Print the line that contains "Task: Open Schede" and every line that follows it in the data below, ending with the final line; include nothing else.

> _Material to process_
*** Begin section ***

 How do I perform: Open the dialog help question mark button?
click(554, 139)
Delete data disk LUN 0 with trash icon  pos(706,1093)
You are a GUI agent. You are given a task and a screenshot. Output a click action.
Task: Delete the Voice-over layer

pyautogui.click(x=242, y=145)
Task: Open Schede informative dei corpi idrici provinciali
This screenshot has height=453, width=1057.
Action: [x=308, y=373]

*** End section ***

> _Exercise output_
Task: Open Schede informative dei corpi idrici provinciali
This screenshot has height=453, width=1057.
Action: [x=308, y=373]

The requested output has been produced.